Mehr als 140 Asset Manager, Besitzer von Vermögenswerten, Vermögensverwalter und Vermögensdienstleister aus der ganzen Welt, die zusammen Anlegergelder im Wert von 6,8 Billionen US-Dollar vertreten, haben gemeinsam Indexanbieter dazu aufgefordert, kontroverse Waffen aus den gängigen Indizes zu entfernen. Zu den Unterzeichnern des Aufrufs gehören u.a. die Bayerische Versorgungskammer, Metallrente, Steyler Ethik Bank und Vekra.

In einem offenen Brief, der auch in der Financial Times, in der Neuen Zürcher Zeitung und in Le Temps veröffentlicht wurde, wendeten sich die Unterzeichner an Vertreter von FTSE Russell, Morningstar, MSCI, S&P Dow Jones Indices und STOXX.  Anlagen in Unternehmen mit Bezug zu kontroversen Waffen verstoßen schon heute gegen einige nationale Bestimmungen und internationale Konventionen, die gängigen Indizes, so die Unterzeichner, berücksichtigen sie aber nach wie vor.
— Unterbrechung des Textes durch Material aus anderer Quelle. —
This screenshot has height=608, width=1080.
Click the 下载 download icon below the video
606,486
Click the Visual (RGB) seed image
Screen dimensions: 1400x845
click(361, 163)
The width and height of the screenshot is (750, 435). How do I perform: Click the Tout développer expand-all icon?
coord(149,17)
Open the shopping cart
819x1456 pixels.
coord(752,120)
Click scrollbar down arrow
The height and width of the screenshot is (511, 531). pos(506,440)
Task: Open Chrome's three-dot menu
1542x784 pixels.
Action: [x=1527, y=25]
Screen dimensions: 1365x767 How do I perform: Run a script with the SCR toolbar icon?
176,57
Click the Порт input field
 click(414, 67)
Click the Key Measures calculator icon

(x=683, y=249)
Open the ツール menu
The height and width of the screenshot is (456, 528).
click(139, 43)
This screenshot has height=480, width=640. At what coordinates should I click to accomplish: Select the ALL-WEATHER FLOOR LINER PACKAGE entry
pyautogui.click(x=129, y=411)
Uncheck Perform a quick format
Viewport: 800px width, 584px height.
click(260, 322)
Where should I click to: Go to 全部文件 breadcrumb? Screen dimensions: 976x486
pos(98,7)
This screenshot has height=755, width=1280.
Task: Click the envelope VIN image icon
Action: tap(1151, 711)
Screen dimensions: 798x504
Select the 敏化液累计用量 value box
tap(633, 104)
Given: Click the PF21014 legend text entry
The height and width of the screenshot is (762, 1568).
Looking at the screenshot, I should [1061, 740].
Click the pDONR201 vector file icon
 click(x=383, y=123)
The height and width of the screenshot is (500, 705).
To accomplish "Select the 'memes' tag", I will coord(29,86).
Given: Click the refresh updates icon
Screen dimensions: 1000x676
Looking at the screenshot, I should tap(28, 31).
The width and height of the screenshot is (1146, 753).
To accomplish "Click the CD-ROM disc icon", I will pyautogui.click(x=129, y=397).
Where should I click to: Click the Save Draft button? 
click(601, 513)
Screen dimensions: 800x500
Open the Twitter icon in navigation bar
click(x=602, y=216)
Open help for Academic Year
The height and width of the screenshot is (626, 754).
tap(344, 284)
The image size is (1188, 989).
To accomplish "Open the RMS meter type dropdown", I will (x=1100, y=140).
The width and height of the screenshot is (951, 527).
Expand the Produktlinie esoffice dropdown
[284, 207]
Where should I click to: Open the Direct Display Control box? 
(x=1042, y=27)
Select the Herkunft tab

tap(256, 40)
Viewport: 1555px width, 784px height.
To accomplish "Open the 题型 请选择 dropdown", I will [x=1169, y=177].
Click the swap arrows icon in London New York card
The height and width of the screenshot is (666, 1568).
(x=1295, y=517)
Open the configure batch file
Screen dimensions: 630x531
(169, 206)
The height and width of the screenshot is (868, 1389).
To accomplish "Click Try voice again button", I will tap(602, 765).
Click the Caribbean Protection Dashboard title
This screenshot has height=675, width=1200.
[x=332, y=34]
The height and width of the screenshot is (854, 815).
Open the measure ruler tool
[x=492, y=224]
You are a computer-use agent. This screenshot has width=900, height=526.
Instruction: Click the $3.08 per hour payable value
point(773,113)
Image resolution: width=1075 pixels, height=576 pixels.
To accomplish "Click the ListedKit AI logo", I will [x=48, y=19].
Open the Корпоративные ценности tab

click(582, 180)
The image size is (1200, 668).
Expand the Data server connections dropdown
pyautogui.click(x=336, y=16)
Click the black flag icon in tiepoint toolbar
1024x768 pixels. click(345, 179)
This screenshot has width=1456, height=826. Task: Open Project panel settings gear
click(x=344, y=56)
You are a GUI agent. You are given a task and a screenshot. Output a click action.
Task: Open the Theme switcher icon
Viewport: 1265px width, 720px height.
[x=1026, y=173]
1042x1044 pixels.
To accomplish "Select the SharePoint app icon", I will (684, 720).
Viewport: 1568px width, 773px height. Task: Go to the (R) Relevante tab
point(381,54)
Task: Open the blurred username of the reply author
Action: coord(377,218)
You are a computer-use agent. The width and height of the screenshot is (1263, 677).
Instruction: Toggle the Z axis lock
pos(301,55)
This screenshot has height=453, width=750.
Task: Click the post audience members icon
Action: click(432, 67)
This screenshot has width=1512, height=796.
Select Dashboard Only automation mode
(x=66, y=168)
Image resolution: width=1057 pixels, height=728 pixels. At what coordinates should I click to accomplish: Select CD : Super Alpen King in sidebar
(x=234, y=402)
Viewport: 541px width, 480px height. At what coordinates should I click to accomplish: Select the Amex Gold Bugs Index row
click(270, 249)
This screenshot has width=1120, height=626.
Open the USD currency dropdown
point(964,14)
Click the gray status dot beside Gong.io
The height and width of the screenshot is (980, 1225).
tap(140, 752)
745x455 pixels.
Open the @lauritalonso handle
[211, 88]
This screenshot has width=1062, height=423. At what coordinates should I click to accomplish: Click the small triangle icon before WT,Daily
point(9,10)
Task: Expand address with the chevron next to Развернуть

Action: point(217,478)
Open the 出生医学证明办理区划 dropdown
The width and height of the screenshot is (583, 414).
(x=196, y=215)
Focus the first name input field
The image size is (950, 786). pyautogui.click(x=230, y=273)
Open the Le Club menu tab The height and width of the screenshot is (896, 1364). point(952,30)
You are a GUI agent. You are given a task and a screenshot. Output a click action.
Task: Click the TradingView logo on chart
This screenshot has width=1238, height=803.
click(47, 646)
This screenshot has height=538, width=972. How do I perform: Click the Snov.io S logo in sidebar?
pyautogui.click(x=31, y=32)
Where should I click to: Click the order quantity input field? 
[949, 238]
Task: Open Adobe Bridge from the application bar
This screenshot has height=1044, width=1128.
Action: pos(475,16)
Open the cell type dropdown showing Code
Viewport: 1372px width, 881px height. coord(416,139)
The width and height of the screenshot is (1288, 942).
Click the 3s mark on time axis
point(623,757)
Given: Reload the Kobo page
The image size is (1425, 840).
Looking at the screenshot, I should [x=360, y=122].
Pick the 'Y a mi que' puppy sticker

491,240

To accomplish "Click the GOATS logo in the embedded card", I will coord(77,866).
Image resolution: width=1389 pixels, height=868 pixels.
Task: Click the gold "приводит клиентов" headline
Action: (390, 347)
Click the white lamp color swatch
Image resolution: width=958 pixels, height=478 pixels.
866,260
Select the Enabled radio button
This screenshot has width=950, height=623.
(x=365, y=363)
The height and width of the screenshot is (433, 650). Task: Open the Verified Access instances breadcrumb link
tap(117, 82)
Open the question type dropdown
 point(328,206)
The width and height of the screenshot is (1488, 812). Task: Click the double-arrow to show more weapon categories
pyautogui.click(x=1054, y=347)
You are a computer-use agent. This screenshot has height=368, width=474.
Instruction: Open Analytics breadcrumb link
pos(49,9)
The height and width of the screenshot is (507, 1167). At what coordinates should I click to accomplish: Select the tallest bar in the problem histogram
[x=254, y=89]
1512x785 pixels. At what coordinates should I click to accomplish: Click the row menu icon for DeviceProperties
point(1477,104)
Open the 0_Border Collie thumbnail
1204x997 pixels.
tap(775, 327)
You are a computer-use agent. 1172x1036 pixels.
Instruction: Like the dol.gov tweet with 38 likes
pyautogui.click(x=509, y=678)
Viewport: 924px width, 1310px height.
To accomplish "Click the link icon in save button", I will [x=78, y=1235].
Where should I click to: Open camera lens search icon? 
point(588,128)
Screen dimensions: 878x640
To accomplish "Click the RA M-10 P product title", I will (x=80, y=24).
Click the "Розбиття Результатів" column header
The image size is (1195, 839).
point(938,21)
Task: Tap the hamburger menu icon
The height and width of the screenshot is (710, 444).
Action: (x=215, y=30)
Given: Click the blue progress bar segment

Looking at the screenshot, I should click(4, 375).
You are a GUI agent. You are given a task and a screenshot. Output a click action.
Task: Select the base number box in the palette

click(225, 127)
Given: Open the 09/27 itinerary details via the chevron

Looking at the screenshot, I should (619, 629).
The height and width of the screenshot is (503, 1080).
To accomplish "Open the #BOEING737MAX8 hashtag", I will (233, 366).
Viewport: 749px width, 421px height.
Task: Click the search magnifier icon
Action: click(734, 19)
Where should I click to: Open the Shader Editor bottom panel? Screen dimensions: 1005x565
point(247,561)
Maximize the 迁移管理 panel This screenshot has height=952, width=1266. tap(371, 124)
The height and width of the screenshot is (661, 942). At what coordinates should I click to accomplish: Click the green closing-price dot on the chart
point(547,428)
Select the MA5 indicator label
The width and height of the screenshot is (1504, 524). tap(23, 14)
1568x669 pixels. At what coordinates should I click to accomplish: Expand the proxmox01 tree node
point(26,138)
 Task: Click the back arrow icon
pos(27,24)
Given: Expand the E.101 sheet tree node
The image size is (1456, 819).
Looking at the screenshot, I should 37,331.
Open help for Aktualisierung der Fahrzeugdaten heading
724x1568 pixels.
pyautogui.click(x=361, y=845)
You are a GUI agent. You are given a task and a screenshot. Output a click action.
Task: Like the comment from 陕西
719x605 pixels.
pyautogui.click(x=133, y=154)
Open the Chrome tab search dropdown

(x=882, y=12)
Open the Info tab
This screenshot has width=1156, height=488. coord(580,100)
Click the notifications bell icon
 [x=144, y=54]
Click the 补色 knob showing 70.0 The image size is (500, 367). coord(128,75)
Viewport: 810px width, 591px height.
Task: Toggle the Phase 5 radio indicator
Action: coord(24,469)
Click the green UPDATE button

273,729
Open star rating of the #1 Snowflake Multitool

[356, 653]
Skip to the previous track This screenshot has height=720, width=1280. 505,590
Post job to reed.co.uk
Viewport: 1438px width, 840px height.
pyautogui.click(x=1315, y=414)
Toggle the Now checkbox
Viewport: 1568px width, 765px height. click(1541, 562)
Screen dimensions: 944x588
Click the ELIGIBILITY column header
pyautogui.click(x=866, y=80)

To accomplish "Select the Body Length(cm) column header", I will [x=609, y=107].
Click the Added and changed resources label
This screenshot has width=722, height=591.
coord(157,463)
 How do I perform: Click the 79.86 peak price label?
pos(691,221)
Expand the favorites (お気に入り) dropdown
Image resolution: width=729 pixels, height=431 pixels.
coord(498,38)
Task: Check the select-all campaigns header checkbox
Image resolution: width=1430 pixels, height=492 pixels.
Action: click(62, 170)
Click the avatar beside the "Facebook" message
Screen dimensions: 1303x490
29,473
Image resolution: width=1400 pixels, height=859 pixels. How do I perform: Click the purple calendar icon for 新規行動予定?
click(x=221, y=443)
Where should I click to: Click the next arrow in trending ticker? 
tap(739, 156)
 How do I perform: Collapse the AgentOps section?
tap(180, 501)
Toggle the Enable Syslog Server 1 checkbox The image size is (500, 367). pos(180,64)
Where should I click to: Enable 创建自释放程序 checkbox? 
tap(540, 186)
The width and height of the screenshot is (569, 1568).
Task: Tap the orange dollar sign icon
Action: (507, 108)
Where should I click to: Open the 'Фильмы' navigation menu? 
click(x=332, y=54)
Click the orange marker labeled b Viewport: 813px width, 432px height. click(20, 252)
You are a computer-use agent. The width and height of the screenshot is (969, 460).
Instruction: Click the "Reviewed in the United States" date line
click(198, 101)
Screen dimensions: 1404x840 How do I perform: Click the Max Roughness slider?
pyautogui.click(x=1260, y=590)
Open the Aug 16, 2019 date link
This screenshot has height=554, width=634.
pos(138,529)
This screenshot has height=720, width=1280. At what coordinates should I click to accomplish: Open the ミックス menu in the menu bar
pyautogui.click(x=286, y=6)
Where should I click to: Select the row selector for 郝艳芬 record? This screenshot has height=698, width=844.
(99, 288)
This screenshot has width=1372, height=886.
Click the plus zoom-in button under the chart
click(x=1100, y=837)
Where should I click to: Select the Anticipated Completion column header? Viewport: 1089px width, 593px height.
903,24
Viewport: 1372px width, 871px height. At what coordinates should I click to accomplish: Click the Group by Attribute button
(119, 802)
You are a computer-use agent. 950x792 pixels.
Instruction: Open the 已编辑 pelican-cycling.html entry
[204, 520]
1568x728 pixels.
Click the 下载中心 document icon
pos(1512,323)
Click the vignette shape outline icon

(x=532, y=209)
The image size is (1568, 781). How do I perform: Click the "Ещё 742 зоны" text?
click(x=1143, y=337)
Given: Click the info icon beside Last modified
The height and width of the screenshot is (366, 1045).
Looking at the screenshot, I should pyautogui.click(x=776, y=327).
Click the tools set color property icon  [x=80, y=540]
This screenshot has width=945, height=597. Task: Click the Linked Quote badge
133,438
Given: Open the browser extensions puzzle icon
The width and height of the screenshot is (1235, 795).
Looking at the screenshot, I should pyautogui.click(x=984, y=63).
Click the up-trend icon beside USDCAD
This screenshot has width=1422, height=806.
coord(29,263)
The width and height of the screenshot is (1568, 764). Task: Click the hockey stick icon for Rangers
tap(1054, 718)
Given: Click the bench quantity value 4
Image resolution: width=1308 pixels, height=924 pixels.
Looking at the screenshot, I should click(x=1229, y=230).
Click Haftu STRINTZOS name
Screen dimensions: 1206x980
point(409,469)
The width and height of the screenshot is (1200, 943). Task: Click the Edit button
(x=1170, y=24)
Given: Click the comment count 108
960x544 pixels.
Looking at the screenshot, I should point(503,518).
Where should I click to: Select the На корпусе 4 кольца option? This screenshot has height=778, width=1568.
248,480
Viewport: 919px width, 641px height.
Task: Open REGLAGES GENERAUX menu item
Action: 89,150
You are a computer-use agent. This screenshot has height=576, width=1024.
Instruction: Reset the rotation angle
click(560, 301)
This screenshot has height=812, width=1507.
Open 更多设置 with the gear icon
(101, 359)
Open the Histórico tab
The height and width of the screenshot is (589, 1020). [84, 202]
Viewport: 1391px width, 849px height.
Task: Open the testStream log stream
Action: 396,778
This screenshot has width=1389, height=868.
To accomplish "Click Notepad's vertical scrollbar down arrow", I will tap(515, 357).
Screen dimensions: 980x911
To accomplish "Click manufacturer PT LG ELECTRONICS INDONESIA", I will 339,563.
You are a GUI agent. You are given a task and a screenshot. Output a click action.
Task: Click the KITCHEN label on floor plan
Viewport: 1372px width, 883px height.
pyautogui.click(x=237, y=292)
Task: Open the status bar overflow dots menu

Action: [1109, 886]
Für aktive Anleger, die sie selbst ausschließen, bedeutet dies einen zusätzlichen Tracking Error im Vergleich zu Standardbenchmarks und zusätzliche Kosten. Passive Anleger haben dagegen meist keine Wahl, denn die überwältigende Mehrheit der Strategien bildet traditionelle Indizes ohne Ausschlüsse nach. Folglich tragen heute Anleger, die die Benchmarks der grossen Anbieter verwenden, zur Finanzierung von Unternehmen bei, die mit der Herstellung von kontroversen Waffen zu tun haben.

Die in der Schweiz gestartete Initiative wird von Swiss Sustainable Finance koordiniert. Mehr unter http://www.sustainablefinance.ch/en/engagement-initiatives-_content—1–3117.html

NKI und WM Seminare: Seminar zum Nachhaltigen Investment am 21.3.2019 in Eschborn

In Kooperation mit dem NKI – Institut für nachhaltige Kapitalanlage veranstaltet WM Seminare am 21.3.2019 in Eschborn ein ganztägiges Seminar zum Thema Nachhaltiges Investments. Ziel des Seminar-Angebotes ist es, eine breite Wissensbasis zu schaffen, die es den Teilnehmern ermöglicht, professionell mit den neuen Herausforderungen einer nachhaltigen Kapitalanlage umzugehen und sich ergebende Marktchancen aktiv zu nutzen.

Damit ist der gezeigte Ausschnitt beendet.